Mit seinem Dreh – Judenhass als Kunst, die das „gestalthafte Gebilde des Volkes“ forme – greift Goebbels einerseits weit vor, der ambitionierte Literat denkt den erweiterten Kunstbegriff herbei und die Idee der sozialen Plastik, von der es heute heißt, sie stamme von Joseph Beuys[1], der habe sie 1972 auf der documenta 5 präsentiert. Andererseits reiht sich Goebbels ein in eine bürgerliche Tradition, die nun galant auf Linie biegt: Sein Judenhass, eben noch betont brutal, ist plötzlich frei von Krawall, weil die Kunst frei ist. Der Staat gewährt ihr Schutz – Artikel 142 der Weimarer Verfassung ist in Kraft – „und nimmt an ihrer Pflege teil“. Am 11. April, zehn Tage nach dem – „Deutsche! Wehrt Euch! Kauft nicht bei Juden!“ – brutalen Boykott jüdischer Geschäfte, wird Goebbels Briefwechsel mit Furtwängler im Berliner Tageblatt und der Vossischen Zeitung veröffentlicht, den Blättern des Berliner Bürgertums. „Hat hingehauen“, notiert Goebbels im Tagebuch.
(II)
Dass er sich „im Waffenarsenal der Demokratie mit deren eigenen Waffen versorgen“ werde, hat Goebbels bereits im April 1928 in Der Angriff angekündigt, der Zeitung seines „Gau Groß-Berlin“. Wenig zuvor war Julien Bendas „Der Verrat der Intellektuellen“ in deutscher Übersetzung erschienen, der französische Philosoph und Publizist sichtet darin gleichsam das Waffenarsenal der Demokratie, er beschreibt zunächst das Phänomen, dass „politische Leidenschaften“ – zu denen er den Antisemitismus zählt – sich abgelöst hätten von „persönlichen Eigenarten und originellen Ausdrucksweisen des Hasses“ und stattdessen einen homogenen „Hassblock“ formten: „Noch im Fühlen scheinen sie einer Parole zu folgen.“ Was einmal „bloße Leidenschaftsschübe“ gewesen sein mochten, die auf- und abwallen wie Wetterwenden, sei zu einem Absprungbrett geworden für die „intellektuelle Organisation des politischen Hasses“: Vormals „naive Instinktausbrüche“ würden künstlerisch eingewickelt und Politik – die Programmatik der Macht – in „religiöse Inbrunst“ verpackt. Zum Packpapier zählt Benda sonderlich „Sensibilität, Literatur, Philosophie und Kunstverständnis“.

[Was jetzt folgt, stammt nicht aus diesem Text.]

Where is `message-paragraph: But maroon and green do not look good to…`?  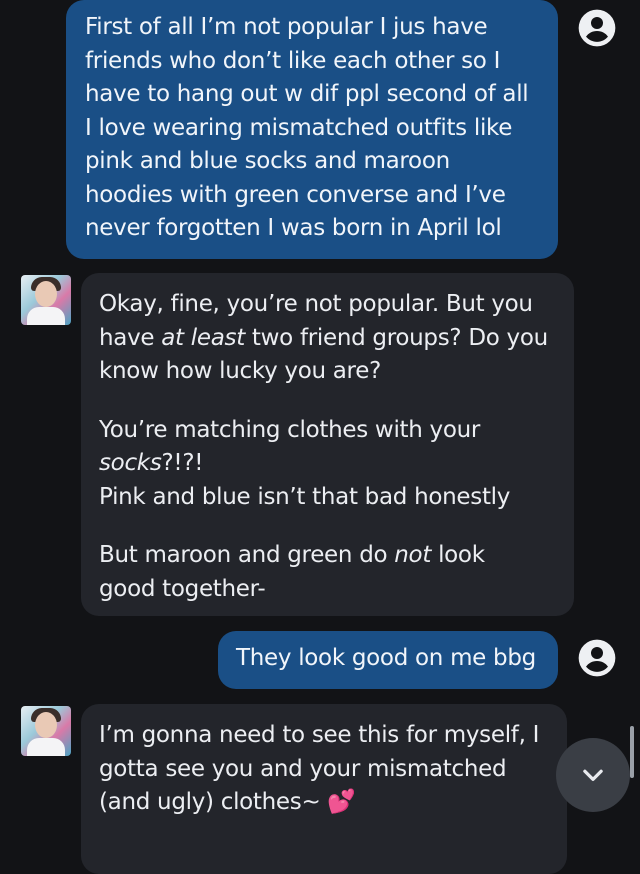
message-paragraph: But maroon and green do not look good to… is located at coordinates (292, 572).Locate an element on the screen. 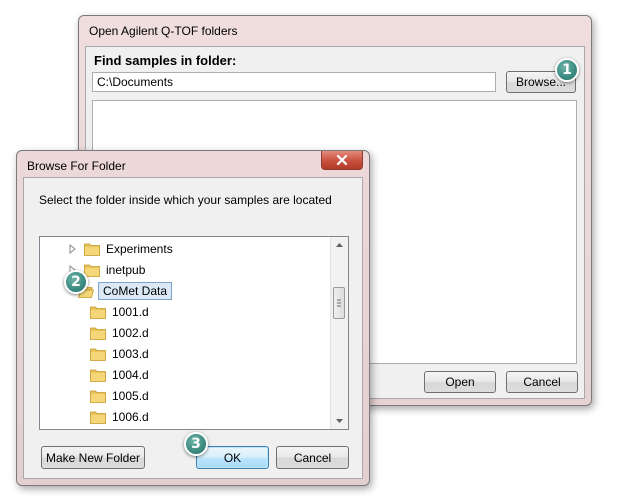 Image resolution: width=617 pixels, height=499 pixels. tree-item-label: 1003.d is located at coordinates (130, 354).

Versteht sich, dass er einen wie Goebbels, der seinen Judenhass zum Artefakt verschwärmt, nicht einmal mehr verachtet hätte. Zu den Verpackungskünstlern vom goebbelschen Schlag zählt Benda nun allerdings einen großen Teil der geistigen Eliten sowohl in Frankreich wie in Deutschland. Die Eliten selber nennt er die Clercs – in dem Begriff schwingt das Klerikale mit wie das Geistliche im Geisteswissenschaftler – und meint damit grundsätzlich alle, ob Geistes oder Naturwissenschaftler, Kleriker oder Künstler, alle,
„deren Aktivitäten schon vom Wesen her nicht auf praktische Ziele ausgerichtet sind: Menschen, die ihre Befriedigung in Kunst, Wissenschaft oder metaphysischer Spekulation, kurz im Besitz immaterieller Güter suchen und damit zu sagen scheinen: ‚Mein Reich ist nicht von dieser Welt.‘“
Die nun aber reihenweise hinabgestiegen seien in die politische Arena, um sich dort irgendeiner Bewegung anzudienen – der linken, der rechten, der antisemitischen und alle drei der nationalen Frömmelei – und die dann, von der Dynamik ihres Bewegtseins hingerissen, zum „Krieg der Kulturen“ gerufen hätten mit dem Ergebnis, dass „alle dasselbe sagen“.
(III)
Auch Julien Benda zieht einen Trennungsstrich, er teilt die Welt in zwei Reiche auf, die auf immer geschieden seien voneinander: „einerseits die künstlerische und die intellektuelle, andererseits die moralische und die politische Kultur“. Hier Wissenschaft und Kunst, dort Recht und Gesetz; hier Metaphysik und Methode, dort Pragmatik und Moral; hier universale Ideen, dort partikulare Praxis; hier ein „vorteilslos zweckfreies Denken“, dort Anwendung.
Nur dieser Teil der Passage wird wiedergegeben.